Revisando papeles encontré aquél donde estaban
escritos esos intentos de melodías, y tomé esos compases escritos por el Cuchi.
A continuación le puse una de mis “respuestas”, la que mejor me sonaba. Luego repetí
esos cuatro compases, y otra de mis “respuestas”. Quedó así una melodía, que
además de sonarme muy bien, tenía ese aire de tristeza que me acompañaba.
Con esa melodía hice una obra para orquesta de
cuerdas que la titulé “Melodía Elegíaca” siguiendo la forma de un tema con
variaciones. Puse una introducción de diez compases, y luego la melodía que la
hacen primero los violines. Después la repetirán los cellos, y de allí la serie
de variaciones.
Mi padre falleció a fines de Marzo del ’97. La
obra se estrenó en Agosto de ese año en el Teatro de la Ciudad de Salta.

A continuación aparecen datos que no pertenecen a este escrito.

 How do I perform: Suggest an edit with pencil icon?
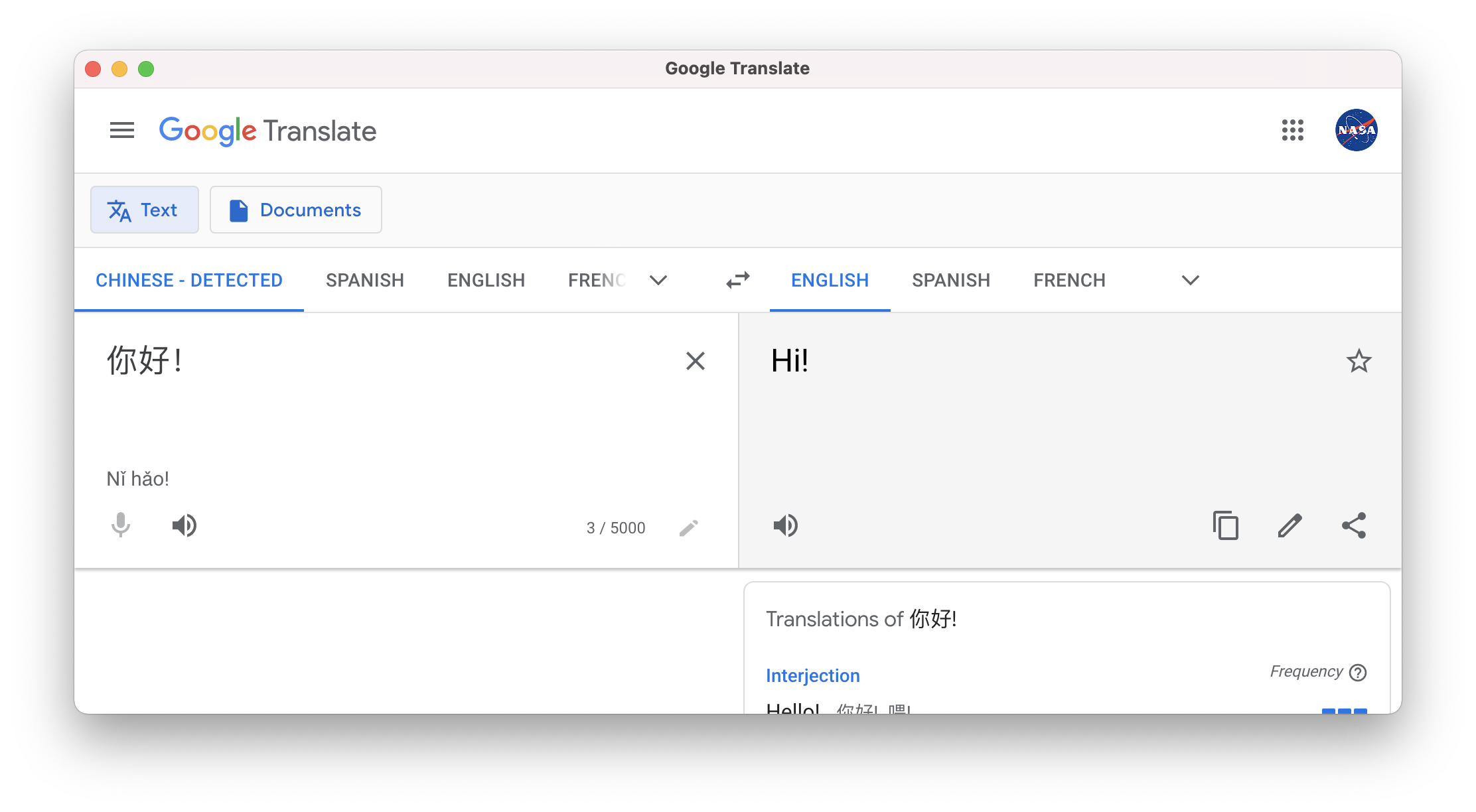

Al año siguiente el amigo Storni consiguió traer a
la Orquesta Municipal a Buenos Aires para hacer un concierto memorable en el
Teatro Cervantes. Y digo memorable porque el programa era todo de obras de
autores salteños, salvo la del director. El era jujeño, pero todo queda en
familia como le dije yo. Me había pedido que le indicara cual obra mía estaría
en el programa, y yo le sugerí la “Melodía Elegíaca”.
Un par de días después recibo un llamado
telefónico. Era mi tía Lola, prima hermana de mi padre. Me dice: “Te agradezco
que me hayas invitado a ese concierto de la orquesta de Salta y quiero
felicitarte por tu obra, te vi con mucha gente a tu alrededor al final y no te
quise interrumpir, por eso te llamo ahora. A mi me gusta ir a conciertos, no es
que sea una entendida en música, simplemente voy, escucho y disfruto. A
propósito, la obra tuya la hiciste por tu padre, ¿no?” Atiné a decir “Y, si”.
Pero enseguida siguió ella: “Sabes lo que pasó. Escuchaba tu música, con esa
tristeza, y me acordé de tu padre, de nuestra infancia, nuestra adolescencia, y
empezaron a caerme las lágrimas. Y lloraba. Que habrá pensado la gente que
estaba al lado mío, mirá una vieja loca llorando por una música…”
Mi tía Lola era Luisa Weinschelbaum de Rubino,
aunque todos la conocían como Lola Rubino. Fue una de las fundadoras de Madres
de Plaza de Mayo. Su hija Raquel, a quien conocí cuando llegué a Buenos Aires, fue
“desaparecida” cuando tenía 21 años.